TASK INSTRUCTIONS: Show every line below where "computer" can be found.

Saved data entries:
____

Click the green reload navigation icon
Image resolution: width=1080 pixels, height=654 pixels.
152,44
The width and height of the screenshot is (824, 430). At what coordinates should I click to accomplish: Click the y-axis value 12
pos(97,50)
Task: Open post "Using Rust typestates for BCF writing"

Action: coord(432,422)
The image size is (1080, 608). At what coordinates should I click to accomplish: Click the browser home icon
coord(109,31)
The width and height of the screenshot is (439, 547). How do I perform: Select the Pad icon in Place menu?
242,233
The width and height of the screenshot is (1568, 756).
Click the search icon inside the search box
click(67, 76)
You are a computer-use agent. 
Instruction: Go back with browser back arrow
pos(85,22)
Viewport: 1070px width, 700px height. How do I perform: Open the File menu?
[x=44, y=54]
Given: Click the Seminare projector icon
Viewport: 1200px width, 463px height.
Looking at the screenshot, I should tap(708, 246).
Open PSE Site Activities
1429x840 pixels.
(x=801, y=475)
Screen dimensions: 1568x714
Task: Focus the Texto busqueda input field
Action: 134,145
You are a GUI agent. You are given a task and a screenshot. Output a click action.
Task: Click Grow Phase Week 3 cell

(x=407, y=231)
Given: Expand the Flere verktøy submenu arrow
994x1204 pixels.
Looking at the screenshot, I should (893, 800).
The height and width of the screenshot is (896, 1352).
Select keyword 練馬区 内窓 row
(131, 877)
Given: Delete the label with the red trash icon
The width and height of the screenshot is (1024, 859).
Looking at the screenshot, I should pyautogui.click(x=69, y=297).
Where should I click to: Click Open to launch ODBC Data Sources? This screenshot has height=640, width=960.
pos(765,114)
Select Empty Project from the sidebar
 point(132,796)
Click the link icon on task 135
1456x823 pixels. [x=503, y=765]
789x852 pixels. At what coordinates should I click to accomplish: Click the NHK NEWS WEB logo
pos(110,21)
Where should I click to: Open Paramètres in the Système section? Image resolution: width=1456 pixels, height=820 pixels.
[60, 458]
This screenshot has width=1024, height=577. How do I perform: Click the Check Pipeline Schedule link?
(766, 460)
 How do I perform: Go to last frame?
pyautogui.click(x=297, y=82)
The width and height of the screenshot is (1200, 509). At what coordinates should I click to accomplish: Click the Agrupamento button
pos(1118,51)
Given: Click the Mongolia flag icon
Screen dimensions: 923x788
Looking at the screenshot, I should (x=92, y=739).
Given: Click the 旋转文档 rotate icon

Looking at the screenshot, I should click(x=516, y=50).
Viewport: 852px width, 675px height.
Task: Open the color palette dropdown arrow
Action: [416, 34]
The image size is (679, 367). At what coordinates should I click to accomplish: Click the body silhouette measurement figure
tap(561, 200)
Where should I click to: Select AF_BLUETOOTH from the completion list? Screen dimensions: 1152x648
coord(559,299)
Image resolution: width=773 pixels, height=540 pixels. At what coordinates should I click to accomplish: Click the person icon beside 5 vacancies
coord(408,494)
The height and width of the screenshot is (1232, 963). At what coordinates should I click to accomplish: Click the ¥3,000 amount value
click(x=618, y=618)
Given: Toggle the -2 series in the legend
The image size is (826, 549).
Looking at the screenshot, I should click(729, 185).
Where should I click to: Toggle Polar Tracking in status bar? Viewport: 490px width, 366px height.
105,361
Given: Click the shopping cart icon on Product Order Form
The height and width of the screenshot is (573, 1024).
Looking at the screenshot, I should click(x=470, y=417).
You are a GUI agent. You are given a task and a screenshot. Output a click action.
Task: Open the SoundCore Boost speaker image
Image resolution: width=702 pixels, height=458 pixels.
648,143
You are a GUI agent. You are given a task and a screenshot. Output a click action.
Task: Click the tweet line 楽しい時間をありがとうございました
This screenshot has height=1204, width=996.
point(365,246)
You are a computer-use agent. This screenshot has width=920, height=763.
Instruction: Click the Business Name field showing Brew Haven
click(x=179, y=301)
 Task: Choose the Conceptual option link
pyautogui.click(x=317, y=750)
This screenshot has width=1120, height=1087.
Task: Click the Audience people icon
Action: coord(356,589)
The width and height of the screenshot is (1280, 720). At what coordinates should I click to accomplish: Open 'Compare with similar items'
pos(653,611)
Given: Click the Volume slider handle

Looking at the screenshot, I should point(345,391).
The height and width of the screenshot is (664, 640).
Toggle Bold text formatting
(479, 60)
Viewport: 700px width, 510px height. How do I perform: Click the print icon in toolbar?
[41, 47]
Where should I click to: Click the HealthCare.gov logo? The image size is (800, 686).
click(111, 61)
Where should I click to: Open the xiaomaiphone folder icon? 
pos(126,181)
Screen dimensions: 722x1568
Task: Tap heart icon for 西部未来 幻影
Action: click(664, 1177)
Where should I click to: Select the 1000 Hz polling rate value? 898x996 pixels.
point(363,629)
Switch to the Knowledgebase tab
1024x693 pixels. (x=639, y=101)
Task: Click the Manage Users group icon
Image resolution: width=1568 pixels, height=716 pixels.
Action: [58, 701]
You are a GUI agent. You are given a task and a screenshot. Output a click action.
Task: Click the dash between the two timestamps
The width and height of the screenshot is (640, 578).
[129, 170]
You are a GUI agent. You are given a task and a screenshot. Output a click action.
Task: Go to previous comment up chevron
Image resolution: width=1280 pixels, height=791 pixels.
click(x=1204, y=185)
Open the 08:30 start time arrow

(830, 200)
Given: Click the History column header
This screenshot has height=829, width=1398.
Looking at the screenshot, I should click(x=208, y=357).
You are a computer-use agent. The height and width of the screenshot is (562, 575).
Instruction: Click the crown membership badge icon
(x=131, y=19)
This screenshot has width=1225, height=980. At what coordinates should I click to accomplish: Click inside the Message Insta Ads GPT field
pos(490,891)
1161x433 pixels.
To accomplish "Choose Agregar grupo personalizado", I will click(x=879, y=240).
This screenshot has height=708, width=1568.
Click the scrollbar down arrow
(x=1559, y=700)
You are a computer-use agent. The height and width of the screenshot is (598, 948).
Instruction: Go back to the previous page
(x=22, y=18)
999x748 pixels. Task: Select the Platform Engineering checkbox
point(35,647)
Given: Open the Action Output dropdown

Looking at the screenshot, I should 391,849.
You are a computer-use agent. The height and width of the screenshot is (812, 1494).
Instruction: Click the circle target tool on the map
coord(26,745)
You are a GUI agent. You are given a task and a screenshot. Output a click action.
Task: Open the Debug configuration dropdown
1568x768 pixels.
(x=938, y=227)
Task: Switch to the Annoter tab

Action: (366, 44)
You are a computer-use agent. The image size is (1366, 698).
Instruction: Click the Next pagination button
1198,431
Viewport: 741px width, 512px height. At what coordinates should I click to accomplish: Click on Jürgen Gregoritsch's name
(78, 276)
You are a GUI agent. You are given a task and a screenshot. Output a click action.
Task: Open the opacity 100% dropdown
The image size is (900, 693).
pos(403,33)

____

ANSWER SECTION:
You are a computer-use agent. 
You are a computer-use agent. This screenshot has width=920, height=763.
You are a computer-use agent. The height and width of the screenshot is (562, 575).
You are a computer-use agent. The height and width of the screenshot is (598, 948).
You are a computer-use agent. The height and width of the screenshot is (812, 1494).
You are a computer-use agent. The image size is (1366, 698).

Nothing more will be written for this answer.